Updated February 20267 min read

Why Mobile Home Park Underwriting Is Different

Mobile home park (MHP) underwriting follows many of the same principles as apartment underwriting — NOI analysis, cap rate valuation, financing modeling — but several factors make it a distinct discipline. The biggest difference is the land-lease model: in a well-run park, residents own their homes and pay lot rent for the land beneath them. This creates an income stream with remarkably low turnover because moving a manufactured home costs $5,000 to $15,000. MHPs also have unique expenses around infrastructure (water, sewer, roads) and unique valuation methods like the 70x rule.

Step 1: Understand the Revenue Structure

Lot Rent (Primary Income)

Lot rent is the monthly fee residents pay for their pad site. This is the most valuable and stable income stream in a mobile home park. Lot rent covers use of the land, road access, utility connections, and common area amenities.

Average lot rents vary dramatically by market: $200 to $350/month in rural markets, $350 to $550 in suburban secondary markets, and $550 to $900+ in strong metros and coastal markets.

Home Rent (Park-Owned Homes)

Revenue from renting out homes the park owns. Generates higher gross revenue per unit but carries much higher expenses (maintenance, appliance replacement, turnover costs).

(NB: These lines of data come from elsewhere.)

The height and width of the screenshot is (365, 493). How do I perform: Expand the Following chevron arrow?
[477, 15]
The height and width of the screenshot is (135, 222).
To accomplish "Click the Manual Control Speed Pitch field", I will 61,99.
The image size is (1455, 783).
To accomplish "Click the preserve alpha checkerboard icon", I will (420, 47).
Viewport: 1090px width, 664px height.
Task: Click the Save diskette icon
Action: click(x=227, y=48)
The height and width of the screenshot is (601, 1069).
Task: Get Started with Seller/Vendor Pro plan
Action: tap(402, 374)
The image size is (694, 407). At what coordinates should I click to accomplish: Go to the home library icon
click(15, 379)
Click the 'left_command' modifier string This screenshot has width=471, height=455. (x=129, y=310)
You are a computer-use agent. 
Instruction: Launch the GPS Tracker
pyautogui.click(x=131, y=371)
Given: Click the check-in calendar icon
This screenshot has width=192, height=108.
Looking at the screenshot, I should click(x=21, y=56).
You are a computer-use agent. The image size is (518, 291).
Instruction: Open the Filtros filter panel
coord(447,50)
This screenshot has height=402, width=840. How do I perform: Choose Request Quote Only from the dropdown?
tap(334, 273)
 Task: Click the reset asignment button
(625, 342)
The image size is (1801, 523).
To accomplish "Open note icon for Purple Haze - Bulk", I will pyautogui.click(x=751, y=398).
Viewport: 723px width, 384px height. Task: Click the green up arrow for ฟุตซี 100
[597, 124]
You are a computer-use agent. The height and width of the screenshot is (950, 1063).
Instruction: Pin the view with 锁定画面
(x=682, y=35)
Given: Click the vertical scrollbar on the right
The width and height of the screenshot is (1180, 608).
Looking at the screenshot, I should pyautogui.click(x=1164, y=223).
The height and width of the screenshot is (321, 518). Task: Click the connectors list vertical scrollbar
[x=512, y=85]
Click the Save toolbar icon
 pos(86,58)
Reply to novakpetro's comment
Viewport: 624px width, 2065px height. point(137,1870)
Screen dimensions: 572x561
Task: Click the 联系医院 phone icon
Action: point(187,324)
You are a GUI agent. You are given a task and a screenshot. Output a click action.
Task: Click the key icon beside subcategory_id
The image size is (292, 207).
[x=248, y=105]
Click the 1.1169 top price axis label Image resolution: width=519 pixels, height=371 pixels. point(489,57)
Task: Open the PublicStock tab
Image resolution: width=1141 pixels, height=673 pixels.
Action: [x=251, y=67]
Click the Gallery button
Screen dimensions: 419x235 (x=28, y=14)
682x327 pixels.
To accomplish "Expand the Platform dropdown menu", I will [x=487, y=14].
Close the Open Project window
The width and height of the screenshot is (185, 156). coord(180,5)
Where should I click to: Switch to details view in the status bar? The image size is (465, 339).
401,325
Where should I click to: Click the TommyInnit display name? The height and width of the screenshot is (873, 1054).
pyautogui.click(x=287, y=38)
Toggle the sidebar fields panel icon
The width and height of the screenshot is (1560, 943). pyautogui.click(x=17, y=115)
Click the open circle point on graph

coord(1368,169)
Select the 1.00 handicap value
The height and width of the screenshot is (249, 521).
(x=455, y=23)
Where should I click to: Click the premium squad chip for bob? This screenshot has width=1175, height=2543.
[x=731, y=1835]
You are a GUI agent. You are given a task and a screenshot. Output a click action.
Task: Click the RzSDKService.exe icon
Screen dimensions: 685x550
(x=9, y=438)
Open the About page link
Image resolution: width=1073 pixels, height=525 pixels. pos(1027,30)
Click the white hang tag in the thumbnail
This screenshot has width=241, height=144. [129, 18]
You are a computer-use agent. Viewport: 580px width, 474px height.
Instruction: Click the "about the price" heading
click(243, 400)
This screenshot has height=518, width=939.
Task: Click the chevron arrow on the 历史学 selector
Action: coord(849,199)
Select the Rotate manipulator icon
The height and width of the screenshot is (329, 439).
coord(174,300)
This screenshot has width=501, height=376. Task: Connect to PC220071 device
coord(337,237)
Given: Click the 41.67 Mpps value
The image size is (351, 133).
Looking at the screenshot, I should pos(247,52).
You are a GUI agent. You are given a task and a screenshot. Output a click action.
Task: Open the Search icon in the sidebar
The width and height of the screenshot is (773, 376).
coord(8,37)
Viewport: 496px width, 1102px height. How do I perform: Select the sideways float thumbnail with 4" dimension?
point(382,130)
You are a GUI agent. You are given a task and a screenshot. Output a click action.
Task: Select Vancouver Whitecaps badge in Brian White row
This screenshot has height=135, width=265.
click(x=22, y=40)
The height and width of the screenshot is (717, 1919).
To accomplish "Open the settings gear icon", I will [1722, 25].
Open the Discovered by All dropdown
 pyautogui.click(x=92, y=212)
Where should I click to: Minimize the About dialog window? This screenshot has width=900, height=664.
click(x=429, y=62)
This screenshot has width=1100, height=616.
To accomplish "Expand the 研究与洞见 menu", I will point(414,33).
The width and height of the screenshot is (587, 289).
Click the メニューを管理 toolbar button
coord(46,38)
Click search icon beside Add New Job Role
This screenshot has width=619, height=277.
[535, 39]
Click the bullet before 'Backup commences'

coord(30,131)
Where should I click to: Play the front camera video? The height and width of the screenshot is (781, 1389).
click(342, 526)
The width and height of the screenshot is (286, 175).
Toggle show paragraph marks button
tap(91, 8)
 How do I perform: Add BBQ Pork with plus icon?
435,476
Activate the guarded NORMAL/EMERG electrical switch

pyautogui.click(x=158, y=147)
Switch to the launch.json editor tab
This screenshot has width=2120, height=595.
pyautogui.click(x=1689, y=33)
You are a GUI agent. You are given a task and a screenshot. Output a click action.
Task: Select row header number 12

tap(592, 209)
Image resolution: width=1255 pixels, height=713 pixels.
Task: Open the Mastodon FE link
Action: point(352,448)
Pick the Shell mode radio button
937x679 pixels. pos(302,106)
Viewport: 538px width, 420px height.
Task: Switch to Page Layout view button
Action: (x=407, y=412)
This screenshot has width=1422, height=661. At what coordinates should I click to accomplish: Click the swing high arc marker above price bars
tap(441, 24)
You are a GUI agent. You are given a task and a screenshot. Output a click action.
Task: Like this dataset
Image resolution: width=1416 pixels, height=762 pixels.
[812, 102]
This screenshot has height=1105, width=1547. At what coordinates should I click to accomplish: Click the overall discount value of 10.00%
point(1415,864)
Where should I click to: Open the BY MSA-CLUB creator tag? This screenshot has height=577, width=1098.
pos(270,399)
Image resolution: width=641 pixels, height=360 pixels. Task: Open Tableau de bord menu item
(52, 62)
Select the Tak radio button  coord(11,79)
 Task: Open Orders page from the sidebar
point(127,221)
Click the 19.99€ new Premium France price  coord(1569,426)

The industry trend is moving away from POH toward lot-rent-only models.

Other Income

Common sources include utility reimbursements (often the largest "other" category), late fees, application fees, pet fees, storage unit rentals, RV storage, and laundromat revenue.

Step 2: Analyze the Lot Mix

The park-owned home (POH) vs. tenant-owned home (TOH) ratio is one of the most important factors in MHP underwriting:

Mix Characteristics Valuation Impact
90%+ TOH Ideal — low expense ratio, stable income Highest value per lot
70% - 90% TOH Good — manageable POH exposure Standard valuation
50% - 70% TOH Moderate risk — significant POH expense Discount applied
Below 50% TOH High risk — heavy management burden Significant discount

Every POH unit you can convert to TOH (through rent-to-own programs or home sales) reduces expenses and increases the park's valuation.

Additional Lot Categories

Status Description How to Underwrite
Occupied TOH Resident owns home, pays lot rent Full lot rent income
Occupied POH Park owns home, rents to tenant Total rent minus home expenses
Vacant lot, home-ready Empty lot with utility hookups Fill with new or used home
Vacant lot, not home-ready Needs pad, utilities, or approvals Capex required to fill
Abandoned/uninhabitable homes Non-revenue, liability Budget for removal ($3,000 - $8,000/home)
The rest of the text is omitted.